Azizpor, P.; Montoya, J.; Eyabi, F.; Ramirez, J.; Hill, T.; Pena, R.; Mishra, M.; Boulanger, M.; Dillman, A. R.

Parasitic nematodes are major pathogens of humans, animals, and plants, contributing to global health challenges and substantial agricultural losses. Fatty acid- and retinol-binding proteins (FARs), secreted by parasitic nematodes, are believed to play key roles in host-pathogen interactions, including immune modulation and nutrient acquisition. In this study, we characterize a FAR protein from the gastrointestinal nematode Heligmosomoides polygyrus, Hp-FAR-2. Unlike FARs from Caenorhabditis elegans, Steinernema carpocapsae, and Ancylostoma ceylanicum, Hp-FAR-2 did not influence immunity or survival in a Drosophila melanogaster infection model, suggesting functional divergence within the FAR family.
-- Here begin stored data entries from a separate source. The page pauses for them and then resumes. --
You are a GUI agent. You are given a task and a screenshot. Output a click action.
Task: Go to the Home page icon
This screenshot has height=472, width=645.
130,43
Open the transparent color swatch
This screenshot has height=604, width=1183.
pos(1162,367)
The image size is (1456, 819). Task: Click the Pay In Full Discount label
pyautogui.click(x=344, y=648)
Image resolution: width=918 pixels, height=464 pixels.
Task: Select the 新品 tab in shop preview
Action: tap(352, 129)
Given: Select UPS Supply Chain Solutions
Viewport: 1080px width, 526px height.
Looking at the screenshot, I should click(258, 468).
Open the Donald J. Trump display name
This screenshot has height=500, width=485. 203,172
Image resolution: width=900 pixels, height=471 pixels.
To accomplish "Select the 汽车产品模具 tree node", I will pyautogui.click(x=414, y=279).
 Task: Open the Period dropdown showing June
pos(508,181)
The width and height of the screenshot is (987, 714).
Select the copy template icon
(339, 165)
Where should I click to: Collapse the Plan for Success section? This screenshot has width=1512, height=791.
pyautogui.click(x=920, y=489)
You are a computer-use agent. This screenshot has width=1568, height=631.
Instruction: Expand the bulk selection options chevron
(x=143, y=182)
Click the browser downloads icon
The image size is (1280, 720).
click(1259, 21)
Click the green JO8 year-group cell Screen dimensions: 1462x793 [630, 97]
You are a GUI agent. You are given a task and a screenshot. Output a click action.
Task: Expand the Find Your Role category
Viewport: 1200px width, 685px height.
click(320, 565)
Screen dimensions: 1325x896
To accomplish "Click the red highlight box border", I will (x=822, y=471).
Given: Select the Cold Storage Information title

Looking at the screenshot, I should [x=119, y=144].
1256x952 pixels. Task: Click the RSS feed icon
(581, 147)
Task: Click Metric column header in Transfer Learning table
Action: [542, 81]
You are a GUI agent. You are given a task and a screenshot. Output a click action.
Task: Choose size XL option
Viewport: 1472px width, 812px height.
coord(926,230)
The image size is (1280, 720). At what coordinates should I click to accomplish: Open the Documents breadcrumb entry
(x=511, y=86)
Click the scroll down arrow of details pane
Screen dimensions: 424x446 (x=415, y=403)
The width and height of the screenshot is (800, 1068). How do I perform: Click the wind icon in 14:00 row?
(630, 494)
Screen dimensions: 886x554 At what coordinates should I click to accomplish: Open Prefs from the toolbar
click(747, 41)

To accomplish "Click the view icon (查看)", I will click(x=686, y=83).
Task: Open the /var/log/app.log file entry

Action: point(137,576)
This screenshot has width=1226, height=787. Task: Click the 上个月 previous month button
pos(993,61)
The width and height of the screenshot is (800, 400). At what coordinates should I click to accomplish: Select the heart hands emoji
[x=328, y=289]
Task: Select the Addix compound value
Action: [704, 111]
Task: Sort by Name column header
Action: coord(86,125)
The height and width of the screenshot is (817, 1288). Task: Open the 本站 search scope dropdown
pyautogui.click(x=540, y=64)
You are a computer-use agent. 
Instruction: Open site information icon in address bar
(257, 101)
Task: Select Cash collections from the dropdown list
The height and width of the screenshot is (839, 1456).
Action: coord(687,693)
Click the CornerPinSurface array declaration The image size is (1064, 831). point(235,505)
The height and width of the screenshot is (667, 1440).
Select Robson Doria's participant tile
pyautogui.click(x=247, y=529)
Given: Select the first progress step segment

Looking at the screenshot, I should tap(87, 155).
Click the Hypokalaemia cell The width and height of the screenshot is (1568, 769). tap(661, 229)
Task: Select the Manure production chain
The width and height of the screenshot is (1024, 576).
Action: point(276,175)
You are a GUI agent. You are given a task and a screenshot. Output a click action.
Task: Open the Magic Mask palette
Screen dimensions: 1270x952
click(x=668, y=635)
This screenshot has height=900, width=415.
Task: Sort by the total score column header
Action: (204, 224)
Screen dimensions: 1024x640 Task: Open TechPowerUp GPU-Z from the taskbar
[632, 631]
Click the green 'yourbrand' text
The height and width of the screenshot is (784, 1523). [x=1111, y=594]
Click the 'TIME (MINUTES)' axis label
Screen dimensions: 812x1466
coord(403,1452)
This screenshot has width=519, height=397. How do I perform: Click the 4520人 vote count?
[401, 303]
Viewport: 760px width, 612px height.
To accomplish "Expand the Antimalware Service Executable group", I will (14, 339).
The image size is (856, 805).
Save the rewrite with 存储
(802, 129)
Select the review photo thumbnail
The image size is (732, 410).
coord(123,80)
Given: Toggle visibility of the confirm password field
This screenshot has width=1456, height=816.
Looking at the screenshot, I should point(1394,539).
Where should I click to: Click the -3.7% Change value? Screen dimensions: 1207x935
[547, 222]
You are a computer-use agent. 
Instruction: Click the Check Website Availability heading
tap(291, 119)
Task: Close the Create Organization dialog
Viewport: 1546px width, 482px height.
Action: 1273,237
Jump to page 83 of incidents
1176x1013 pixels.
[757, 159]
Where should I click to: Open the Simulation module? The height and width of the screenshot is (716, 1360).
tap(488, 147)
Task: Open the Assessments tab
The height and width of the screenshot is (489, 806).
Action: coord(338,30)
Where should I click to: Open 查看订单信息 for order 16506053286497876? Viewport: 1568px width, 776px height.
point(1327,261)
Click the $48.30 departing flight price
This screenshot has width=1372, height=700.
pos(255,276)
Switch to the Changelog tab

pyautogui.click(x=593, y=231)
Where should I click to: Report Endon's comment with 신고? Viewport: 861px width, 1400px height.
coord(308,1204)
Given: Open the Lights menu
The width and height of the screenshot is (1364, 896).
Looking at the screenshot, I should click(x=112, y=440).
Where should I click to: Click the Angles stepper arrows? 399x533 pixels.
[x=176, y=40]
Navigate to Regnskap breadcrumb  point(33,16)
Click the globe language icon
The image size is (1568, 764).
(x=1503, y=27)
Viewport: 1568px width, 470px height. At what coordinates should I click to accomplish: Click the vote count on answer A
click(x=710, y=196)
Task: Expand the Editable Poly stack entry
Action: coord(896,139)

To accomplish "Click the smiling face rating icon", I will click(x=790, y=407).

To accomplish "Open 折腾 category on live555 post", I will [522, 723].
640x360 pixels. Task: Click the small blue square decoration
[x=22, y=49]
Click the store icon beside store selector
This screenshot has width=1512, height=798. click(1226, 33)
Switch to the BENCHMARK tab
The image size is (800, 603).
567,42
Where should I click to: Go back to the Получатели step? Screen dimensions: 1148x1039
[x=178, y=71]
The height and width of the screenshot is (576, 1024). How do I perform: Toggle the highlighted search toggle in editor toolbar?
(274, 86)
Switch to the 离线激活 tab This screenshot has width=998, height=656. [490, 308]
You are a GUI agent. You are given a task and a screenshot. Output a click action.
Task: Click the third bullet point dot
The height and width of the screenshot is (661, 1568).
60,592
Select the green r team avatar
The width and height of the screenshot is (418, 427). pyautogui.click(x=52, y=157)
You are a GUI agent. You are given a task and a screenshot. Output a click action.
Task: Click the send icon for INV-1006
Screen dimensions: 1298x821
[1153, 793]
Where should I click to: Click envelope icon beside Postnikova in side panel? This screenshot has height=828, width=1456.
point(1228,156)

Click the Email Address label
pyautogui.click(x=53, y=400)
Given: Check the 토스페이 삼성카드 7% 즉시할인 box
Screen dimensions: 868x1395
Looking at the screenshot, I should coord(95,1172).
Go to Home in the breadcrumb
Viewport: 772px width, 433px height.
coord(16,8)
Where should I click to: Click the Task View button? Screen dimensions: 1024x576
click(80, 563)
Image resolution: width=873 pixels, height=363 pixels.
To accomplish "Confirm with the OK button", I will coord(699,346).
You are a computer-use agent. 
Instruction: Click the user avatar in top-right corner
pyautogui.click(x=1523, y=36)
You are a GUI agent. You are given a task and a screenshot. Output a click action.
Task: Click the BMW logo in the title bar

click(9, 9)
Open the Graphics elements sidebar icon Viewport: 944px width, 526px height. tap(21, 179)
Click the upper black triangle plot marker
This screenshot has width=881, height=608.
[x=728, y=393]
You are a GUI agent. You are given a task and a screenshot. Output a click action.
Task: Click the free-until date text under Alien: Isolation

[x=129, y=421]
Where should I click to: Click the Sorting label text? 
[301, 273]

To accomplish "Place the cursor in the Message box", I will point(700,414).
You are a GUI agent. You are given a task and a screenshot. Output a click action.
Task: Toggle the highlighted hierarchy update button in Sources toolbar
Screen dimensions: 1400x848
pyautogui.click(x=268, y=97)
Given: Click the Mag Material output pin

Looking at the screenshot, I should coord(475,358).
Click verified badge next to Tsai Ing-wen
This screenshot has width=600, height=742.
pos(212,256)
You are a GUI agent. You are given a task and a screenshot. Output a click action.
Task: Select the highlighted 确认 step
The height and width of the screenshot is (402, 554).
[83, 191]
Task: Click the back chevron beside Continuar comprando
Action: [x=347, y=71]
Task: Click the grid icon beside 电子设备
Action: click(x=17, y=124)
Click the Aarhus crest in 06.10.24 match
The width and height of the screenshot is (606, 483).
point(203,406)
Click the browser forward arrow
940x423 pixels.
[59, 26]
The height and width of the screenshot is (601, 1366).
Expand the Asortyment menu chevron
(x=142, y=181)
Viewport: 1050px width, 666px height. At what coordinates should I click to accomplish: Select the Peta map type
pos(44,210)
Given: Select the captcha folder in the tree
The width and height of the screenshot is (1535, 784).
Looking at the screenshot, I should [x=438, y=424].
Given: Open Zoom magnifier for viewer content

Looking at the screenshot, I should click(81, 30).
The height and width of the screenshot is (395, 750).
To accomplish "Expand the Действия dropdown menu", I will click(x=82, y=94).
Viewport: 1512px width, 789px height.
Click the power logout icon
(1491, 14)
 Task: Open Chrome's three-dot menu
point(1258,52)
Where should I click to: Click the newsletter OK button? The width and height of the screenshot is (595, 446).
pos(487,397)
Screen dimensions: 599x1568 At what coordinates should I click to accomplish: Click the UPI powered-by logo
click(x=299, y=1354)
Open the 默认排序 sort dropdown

Competitive lipid-binding assays revealed a preference for omega-3 and omega-6 polyunsaturated fatty acids indicating selective binding to bioactive lipids that may modulate immunity. Using RAW 264.7 macrophages, we found that Hp-FAR-2 suppresses the expression of both M1-associated (TNF-, IL-6) and M2-associated (Chil3) markers during polarization, implicating it as a broad immunomodulator that may inhibit inflammatory responses and tissue repair mechanisms to promote chronic infection. Our findings support a model in which Hp-FAR-2 disrupts host lipid signaling and immune function to favor parasite persistence, suggesting its potential role in the excretory/secretory products of H. polygyrus. Together, these data enhance our understanding of FAR-mediated host manipulation and may inform the development of novel anthelmintic or immunoregulatory therapies.